Abstract

A vacuolar-type proton-translocating ATPase was extracted from ruffled membranes of chicken osteoclasts with 1% polyoxyethylene 9-lauryl ether (C12E9) and was purified 13-fold by glycerol gradient centrifugation. The isolated pump appears by sodium dodecyl sulfate-polyacrylamide gel electrophoresis to have a subunit composition similar to that of the clathrin-coated vesicle proton pump, in that subunits of apparent molecular masses of 116, 71, 57, 40, 39, 33, and 17 kDa are present in the osteoclast pump preparation.
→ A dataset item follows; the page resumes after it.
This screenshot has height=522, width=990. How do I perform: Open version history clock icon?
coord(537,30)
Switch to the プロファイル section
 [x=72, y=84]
In addition, the 116-, 71-, 57-, and 40-kDa components were shown to cross-react with specific antisera generated against the homologous subunits of the clathrin-coated vesicle proton pump. The isolated osteoclast H(+)-ATPase was reconstituted into liposomes prepared from purified lipids (phosphatidylcholine, phosphatidylethanolamine, phosphatidylserine, and cholesterol) by a cholate-dilution, freeze-thaw method. Proton transport catalyzed by the reconstituted pump was inhibited by bafilomycin A1 (10 nM) and N-ethylmaleimide (1 mM) but was insensitive to vanadate. We propose that osteoclast-mediated bone resorption is effected by a vacuolar-type proton pump with functional and structural similarities to that isolated from clathrin-coated vesicles.